Sepp Blatter looks to win a fifth term as head of FIFA, the governing body of World Cup cycle that the U.S. Justice Department charges is as as Bavarian pretzel.


This despite some high profile support for his only competition: Prince Ali bin Al Hussein of Jordan.New Zealand, the UK, Germany, Canada and the U.S. are among the delegations in Zurich, Switzerland now opposing Blatter.


Blatter, 79, just gave a speech ahead of Friday’s vote calling for unity.


"We cannot let the reputation of football, and of Fifa, be dragged through the mud," he said. The FIFA officials targeted by U.S/ and Swiss authorities, were "not the entire organization.”


Indeed, Blatter was not accused in the 47-count U.S. Justice Department indictment that saw the arrest Wednesday of seven top FIFA officials at the very hotel where Friday’s vote is being held.

The vote will be held before noon, New York time.

The Guardian breaks down why Sepp will keep the world soccer presidency.

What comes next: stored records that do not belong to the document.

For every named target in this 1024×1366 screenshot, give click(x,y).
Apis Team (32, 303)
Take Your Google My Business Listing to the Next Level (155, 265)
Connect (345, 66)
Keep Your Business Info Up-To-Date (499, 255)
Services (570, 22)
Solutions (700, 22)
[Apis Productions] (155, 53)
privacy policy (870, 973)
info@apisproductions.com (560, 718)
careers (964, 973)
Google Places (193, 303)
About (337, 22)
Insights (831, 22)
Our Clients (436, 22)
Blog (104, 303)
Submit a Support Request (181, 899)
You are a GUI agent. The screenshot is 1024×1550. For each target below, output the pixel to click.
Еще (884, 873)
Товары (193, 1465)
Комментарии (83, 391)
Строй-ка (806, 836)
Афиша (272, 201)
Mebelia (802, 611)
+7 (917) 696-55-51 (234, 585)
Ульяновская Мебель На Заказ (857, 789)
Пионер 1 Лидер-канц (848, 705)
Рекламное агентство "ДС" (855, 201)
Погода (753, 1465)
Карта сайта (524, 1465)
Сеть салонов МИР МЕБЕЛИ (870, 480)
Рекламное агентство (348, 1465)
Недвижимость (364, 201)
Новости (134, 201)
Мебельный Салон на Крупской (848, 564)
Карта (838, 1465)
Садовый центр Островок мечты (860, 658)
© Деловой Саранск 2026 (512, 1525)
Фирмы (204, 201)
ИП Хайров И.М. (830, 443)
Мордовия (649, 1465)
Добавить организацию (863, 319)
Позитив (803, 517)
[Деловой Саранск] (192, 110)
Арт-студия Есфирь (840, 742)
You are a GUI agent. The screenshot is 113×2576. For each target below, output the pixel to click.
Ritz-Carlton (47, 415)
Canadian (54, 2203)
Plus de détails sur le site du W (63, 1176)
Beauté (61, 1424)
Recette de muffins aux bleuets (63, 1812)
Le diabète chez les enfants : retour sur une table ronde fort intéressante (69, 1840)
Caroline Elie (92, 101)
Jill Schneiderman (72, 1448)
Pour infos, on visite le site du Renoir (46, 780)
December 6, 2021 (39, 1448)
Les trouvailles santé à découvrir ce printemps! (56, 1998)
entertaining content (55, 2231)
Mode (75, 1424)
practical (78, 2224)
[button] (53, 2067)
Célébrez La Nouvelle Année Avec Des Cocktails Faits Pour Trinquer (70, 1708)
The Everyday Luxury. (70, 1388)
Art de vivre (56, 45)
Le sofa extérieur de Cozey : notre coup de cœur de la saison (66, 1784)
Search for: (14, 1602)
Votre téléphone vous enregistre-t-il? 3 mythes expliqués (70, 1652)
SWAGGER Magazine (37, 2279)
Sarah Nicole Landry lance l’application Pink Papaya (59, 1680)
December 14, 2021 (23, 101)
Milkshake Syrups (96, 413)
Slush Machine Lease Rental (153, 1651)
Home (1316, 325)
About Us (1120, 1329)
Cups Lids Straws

In all, 209 soccer associations will vote; 139 are needed to win. The votes are note weighted. That means the smallest nation’s vote is as important as the biggest one. Blatter, the Guardian says, has the numbers:

North and Central America and Caribbean: 35 votes.
Almost all the member nations will vote for Blatter, except the U.S. and Canada.
Africa: 54 votes.
The Confederation of African Football says Blatter and FIFA have “our full support to the measures initiated by Fifa in recent years in improving good governance,” says the Guardian.
Asia: 46 votes.
Australia is part of the Asian Football Confederation and the only one not backing Blater so far.
South America:10 votes.
Brazil, Argentina, and every other member is on board for Blatter.
Oceania: 11 votes.
Only New Zealand is going for the prince.
Europe: 53 votes.
This is Blatter’s weak spot. The Guardian says 45 of the European Football Association’s members will opt for Prince Ali. Russia and Spain will go for Blatter.